DIRECTIVES.
**a)** From the text on Generation IV reactors, reproduce word for word the part that opens with the words containing "The study compared" and closes with "Pistner of the Öko-Institut.".
**b)** According to the text on Generation IV reactors, which six countries were covered by the detailed country studies?

PAGE TEXT.
According to their developers, the reactors of the generation IV reactors will offer advantages over today’s nuclear power plants in terms of fuel utilisation, safety and reliability, economic efficiency and nuclear non-proliferation. Another advantage is said to be that less high-level radioactive waste is produced or that even existing waste can be disposed of with the help of these reactors.

The study compared the reactor concepts in terms of their safety, efficiency, proliferation resistance and fuel consumption.

“Individual technology lines could – with a systematic design – achieve potential advantages over today’s light water reactors regarding some of the criteria. However, none of the technology lines can be expected to have an overall advantage; in some areas, disadvantages compared to today’s light water reactors are also possible,” says Christoph Pistner of the Öko-Institut.

An analysis of six countries revealed as follows: “Even in an international context, alternative reactor concepts neither call into question the current trend towards light water reactors, nor do they represent a feasible, economical option for future energy supply,” says Christian von Hirschhausen of TU Berlin. “The study explains this on the basis of six detailed country studies (USA, Russia, China, South Korea, Poland, Belgium). Especially the United States, who are often the subject of public discussion, have not achieved any breakthroughs in the development of non-light water reactors, and have even cancelled previously announced inventions (“travelling wave reactor”).”

Findings of the study

The BASE-funded research project draws the following conclusions:

  1. State of development: All the concepts that are currently being discussed as belonging to the term “Generation IV” have been under development for decades, in some cases since the 1950s, and have not yet reached market maturity. There is still a considerable need for research and development. If the technical hurdles and safety issues can be resolved, further development would most likely take several decades. Against this background, we cannot assume that such reactor concepts will be used on a relevant scale by the middle of this century. In particular, individual country studies show that a system change from light water reactors to alternative reactor concepts ready for series production is not in sight.
  2. Waste generation: The alternative reactors would still generate high-level radioactive waste, some of which would be very different to the waste from light water reactors, for example because it would not be present as solid fuel elements but as molten salt. This would make waste treatment much more difficult, as current repository plans are generally not designed for this kind of waste. The volume of high-level radioactive waste could be reduced in conjunction with reprocessing technologies, but the volume of intermediate and low-level radioactive waste would increase significantly.

  3. Transmutation
     properties:
     Some of the reactor concepts studied could, in theory, be used to split (transmute) individual parts of the existing high-level radioactive waste. This would involve a great deal of effort over a long period of time. However, the foreseeable effect of these measures would only make a comparatively small contribution to reducing the space requirements of a repository and to its long-term safety. This is due, in particular, to the fact that the substances with the greatest impact on safety (long-lived fission products) are difficult to transmute, and are therefore not intended for this purpose.

Records from a collection:

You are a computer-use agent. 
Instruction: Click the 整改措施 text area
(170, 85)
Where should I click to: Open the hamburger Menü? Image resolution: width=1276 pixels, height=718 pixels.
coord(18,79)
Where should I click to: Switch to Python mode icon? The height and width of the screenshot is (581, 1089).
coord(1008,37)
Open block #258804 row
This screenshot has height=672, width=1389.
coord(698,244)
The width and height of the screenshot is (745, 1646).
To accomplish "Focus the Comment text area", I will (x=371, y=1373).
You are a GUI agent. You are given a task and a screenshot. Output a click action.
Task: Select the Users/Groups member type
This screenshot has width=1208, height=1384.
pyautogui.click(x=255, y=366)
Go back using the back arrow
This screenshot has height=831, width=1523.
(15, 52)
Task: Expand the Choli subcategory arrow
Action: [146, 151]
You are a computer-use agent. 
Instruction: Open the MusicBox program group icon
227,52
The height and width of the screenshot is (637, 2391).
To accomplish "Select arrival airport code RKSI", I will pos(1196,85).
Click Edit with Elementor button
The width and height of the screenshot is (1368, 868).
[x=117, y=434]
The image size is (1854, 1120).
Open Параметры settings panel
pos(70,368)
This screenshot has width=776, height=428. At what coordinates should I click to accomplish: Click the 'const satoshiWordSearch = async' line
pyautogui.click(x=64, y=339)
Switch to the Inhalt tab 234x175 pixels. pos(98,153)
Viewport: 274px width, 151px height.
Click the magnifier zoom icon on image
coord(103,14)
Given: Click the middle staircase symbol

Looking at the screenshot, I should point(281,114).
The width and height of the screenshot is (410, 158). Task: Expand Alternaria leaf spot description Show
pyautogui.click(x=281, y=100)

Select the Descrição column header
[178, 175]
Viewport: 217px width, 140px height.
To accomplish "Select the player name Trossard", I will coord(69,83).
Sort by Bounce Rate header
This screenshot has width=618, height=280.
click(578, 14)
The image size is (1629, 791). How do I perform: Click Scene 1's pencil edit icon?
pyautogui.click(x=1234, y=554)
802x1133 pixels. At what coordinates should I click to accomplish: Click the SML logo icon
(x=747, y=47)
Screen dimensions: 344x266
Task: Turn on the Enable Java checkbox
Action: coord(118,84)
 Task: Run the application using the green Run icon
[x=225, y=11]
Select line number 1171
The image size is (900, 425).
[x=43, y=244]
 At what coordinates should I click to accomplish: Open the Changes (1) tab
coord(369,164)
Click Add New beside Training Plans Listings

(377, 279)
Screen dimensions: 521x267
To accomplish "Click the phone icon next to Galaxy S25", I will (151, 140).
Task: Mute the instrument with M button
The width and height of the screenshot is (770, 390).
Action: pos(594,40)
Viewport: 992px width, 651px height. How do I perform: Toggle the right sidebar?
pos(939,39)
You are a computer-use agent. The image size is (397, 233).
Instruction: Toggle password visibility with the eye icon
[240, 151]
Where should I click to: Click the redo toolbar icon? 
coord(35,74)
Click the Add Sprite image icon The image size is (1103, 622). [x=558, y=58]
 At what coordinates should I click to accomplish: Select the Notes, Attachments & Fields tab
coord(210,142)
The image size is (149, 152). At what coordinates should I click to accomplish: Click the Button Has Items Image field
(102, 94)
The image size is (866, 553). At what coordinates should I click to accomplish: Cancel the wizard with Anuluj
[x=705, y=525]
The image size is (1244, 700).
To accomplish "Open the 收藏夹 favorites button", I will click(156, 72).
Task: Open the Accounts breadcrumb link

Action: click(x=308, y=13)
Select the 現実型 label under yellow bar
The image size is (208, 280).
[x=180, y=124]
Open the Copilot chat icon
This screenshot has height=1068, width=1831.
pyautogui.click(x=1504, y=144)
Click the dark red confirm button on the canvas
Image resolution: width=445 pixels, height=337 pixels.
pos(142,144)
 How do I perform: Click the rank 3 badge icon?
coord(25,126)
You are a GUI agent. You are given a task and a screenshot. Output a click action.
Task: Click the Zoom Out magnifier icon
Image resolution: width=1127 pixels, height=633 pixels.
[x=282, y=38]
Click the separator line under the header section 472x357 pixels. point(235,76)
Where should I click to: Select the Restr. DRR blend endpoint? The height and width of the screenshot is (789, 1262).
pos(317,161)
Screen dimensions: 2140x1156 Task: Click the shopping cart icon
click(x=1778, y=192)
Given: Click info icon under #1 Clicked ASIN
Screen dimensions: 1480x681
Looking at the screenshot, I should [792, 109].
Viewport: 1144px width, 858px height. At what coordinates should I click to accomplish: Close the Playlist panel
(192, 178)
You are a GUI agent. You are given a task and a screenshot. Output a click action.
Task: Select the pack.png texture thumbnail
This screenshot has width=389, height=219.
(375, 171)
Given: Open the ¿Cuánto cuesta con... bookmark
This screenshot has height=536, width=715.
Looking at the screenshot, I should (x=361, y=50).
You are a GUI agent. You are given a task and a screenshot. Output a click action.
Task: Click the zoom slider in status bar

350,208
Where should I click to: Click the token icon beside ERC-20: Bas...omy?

ANSWERS TO THE EXERCISE.
**a)**
The study compared the reactor concepts in terms of their safety, efficiency, proliferation resistance and fuel consumption.

“Individual technology lines could – with a systematic design – achieve potential advantages over today’s light water reactors regarding some of the criteria. However, none of the technology lines can be expected to have an overall advantage; in some areas, disadvantages compared to today’s light water reactors are also possible,” says Christoph Pistner of the Öko-Institut.

**b)** The USA, Russia, China, South Korea, Poland and Belgium.